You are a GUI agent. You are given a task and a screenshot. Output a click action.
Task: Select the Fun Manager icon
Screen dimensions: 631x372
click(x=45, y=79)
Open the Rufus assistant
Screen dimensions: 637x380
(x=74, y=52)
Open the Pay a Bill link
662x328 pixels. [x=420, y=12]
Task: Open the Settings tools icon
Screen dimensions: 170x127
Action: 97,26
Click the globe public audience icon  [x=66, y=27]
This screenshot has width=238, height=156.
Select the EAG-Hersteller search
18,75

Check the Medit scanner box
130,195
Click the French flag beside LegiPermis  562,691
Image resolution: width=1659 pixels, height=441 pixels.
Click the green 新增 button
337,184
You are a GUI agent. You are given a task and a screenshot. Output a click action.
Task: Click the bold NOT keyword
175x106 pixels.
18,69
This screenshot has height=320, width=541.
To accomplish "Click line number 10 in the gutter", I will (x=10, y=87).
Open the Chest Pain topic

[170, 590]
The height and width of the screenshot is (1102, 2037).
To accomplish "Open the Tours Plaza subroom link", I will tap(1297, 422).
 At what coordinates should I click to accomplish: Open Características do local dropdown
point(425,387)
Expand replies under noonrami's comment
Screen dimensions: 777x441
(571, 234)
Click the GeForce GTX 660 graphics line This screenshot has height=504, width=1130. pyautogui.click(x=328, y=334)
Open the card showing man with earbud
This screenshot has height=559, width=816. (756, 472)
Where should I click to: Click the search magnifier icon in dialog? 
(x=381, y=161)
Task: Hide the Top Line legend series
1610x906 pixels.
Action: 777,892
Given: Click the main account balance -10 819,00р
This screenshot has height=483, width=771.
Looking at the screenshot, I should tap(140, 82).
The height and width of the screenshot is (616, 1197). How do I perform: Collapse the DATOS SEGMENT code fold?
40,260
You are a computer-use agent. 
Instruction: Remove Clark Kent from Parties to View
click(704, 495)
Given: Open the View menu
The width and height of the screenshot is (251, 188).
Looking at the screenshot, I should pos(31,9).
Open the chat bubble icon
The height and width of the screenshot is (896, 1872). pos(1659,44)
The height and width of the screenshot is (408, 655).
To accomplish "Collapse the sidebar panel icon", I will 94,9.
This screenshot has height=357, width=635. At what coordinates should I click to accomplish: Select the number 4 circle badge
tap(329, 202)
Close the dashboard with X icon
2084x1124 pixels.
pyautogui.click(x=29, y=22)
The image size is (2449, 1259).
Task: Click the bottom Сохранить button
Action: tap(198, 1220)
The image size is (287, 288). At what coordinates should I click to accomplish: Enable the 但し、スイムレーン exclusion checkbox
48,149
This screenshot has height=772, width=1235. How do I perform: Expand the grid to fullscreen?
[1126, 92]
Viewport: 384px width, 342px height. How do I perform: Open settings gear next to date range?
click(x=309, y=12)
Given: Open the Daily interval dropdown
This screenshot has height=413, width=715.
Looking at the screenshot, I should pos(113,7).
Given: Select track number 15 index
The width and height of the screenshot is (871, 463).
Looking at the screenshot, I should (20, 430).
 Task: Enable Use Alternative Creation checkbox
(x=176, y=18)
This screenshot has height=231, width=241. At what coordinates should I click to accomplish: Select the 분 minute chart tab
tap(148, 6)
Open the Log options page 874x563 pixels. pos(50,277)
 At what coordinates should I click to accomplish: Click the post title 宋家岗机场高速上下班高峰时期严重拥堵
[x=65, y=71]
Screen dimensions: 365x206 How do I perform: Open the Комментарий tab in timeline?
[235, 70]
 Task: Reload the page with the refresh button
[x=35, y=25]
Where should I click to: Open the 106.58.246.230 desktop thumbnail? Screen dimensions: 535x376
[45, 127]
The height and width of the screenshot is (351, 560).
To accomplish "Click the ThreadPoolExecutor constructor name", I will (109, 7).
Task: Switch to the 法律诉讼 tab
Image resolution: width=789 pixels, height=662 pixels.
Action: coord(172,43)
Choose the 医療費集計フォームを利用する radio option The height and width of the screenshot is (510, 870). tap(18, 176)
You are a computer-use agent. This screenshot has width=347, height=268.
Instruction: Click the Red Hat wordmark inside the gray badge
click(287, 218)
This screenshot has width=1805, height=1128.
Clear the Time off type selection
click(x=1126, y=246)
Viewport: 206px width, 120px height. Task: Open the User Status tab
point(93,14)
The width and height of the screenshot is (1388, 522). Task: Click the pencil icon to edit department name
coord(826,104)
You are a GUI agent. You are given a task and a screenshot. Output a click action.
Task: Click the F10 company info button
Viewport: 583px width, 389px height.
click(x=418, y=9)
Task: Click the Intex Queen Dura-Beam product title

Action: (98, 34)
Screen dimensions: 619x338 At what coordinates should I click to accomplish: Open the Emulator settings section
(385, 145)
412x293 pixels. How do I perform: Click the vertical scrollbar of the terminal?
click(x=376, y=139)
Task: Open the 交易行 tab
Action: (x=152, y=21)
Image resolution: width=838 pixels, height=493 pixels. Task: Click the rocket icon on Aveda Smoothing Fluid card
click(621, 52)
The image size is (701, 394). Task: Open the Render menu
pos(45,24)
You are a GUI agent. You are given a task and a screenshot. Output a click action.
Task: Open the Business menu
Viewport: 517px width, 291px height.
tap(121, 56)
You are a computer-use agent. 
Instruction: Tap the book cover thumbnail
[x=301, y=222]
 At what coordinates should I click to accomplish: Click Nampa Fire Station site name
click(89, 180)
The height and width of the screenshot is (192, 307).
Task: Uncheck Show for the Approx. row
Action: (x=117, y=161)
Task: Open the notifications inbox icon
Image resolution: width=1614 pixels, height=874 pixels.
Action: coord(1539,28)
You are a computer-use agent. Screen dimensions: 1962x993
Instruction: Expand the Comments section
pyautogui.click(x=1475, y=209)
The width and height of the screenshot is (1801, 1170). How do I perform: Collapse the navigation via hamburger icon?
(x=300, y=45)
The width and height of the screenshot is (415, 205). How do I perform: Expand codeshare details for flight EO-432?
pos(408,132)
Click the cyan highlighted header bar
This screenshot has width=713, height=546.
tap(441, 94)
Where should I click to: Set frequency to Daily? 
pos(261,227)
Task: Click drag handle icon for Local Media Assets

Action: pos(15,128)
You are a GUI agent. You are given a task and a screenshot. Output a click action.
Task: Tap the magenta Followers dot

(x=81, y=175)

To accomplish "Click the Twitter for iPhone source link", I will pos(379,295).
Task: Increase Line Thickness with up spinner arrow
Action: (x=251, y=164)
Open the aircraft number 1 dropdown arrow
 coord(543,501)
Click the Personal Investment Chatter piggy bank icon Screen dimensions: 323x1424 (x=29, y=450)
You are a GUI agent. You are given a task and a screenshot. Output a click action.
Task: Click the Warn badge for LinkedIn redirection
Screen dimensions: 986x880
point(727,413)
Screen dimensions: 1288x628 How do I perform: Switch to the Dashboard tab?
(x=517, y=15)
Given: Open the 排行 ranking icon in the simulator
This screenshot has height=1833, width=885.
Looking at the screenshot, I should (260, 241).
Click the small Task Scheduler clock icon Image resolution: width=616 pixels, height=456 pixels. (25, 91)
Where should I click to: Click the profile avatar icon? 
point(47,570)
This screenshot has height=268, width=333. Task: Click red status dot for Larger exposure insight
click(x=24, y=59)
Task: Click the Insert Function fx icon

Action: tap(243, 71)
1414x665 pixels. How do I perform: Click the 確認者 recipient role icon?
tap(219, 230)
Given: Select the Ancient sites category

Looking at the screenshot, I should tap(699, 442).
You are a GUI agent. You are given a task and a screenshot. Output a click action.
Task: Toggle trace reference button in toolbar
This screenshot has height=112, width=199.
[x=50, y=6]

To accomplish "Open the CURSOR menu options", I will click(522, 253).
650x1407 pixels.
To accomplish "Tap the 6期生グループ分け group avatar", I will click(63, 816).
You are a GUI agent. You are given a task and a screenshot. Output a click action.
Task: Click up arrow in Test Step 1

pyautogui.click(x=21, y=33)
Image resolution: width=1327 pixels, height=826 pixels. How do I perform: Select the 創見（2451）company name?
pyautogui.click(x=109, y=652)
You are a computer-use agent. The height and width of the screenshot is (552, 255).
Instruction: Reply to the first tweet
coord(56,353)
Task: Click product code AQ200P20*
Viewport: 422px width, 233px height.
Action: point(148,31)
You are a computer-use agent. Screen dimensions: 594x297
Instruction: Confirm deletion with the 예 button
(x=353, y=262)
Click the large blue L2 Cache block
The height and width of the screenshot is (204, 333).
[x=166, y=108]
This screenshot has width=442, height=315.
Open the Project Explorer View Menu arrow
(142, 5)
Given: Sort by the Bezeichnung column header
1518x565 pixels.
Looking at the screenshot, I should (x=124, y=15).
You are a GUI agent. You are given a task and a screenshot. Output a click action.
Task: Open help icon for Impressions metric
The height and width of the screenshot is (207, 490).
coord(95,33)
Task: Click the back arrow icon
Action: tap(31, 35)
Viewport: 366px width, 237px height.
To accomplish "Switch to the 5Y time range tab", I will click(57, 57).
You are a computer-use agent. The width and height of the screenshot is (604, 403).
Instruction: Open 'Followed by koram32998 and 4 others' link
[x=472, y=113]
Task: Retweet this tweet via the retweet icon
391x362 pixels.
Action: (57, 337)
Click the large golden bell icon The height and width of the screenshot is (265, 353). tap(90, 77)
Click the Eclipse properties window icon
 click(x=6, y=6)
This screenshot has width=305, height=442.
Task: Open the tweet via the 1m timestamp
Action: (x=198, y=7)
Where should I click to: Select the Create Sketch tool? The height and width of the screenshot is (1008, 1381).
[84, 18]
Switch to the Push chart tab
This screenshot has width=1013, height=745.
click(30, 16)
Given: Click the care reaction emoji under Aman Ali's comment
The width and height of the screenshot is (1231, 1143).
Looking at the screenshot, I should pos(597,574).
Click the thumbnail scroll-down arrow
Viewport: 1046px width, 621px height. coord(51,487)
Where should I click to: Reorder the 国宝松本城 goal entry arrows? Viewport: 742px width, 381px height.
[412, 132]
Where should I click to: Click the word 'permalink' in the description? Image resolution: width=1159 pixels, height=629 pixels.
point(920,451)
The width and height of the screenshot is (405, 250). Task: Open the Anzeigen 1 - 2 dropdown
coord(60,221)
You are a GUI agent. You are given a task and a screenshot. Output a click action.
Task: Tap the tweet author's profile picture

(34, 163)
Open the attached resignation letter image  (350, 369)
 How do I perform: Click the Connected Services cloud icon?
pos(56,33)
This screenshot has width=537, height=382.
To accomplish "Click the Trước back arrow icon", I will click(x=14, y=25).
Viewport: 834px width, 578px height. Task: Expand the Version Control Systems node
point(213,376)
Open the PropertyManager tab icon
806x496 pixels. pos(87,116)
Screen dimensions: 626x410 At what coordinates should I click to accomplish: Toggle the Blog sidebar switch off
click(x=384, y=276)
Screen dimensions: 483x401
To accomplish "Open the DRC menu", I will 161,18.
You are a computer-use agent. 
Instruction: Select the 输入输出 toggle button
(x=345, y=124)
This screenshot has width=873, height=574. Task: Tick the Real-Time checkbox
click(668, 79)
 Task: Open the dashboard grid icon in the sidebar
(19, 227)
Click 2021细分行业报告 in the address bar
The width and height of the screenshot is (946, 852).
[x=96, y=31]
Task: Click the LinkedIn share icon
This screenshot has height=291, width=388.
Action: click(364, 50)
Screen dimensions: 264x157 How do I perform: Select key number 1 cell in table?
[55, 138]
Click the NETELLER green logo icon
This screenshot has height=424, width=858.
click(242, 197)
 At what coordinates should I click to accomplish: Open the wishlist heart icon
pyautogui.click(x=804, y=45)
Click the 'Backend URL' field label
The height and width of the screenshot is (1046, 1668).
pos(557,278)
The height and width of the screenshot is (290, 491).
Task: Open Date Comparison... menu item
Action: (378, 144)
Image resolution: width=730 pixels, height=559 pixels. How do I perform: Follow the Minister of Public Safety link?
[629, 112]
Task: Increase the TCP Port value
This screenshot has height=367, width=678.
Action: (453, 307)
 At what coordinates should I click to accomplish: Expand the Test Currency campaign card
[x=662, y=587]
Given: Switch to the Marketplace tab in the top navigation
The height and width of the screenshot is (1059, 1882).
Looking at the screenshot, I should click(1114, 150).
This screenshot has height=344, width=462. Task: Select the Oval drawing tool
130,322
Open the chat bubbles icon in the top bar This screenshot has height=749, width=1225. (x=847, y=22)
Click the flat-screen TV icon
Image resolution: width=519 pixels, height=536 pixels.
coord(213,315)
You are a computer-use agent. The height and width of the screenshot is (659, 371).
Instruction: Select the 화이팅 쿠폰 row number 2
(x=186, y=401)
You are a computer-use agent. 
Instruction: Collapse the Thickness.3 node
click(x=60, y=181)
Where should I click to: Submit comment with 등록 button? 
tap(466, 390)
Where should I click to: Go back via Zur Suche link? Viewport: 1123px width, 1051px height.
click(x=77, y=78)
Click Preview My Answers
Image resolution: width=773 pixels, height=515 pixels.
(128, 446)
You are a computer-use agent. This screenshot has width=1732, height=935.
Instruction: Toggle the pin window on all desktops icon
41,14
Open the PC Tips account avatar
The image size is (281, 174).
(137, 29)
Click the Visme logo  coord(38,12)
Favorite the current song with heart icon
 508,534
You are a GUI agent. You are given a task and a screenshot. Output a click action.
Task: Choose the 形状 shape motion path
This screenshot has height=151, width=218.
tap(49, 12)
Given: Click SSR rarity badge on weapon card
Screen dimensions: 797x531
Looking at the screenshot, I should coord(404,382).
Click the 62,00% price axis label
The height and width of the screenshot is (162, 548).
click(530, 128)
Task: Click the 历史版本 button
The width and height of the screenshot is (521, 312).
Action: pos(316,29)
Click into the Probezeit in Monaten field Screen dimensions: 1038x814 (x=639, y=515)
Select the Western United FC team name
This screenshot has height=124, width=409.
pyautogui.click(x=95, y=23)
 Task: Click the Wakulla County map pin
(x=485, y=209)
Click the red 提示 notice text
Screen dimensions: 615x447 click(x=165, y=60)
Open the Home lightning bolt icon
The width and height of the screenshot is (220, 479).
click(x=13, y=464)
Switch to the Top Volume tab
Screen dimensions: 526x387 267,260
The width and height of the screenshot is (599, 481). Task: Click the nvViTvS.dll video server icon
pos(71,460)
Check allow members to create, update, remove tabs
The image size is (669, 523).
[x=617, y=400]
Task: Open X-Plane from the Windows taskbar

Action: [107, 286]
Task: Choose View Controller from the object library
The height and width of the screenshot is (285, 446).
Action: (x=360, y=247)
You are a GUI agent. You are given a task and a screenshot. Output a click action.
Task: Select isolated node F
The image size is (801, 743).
————
## AIM OF THE EXERCISE
Find every line in the rows above that contains the word "section", and copy each one in full. Case counts.

## RESULT
Screen dimensions: 619x338 At what coordinates should I click to accomplish: Open the Emulator settings section
Instruction: Expand the Comments section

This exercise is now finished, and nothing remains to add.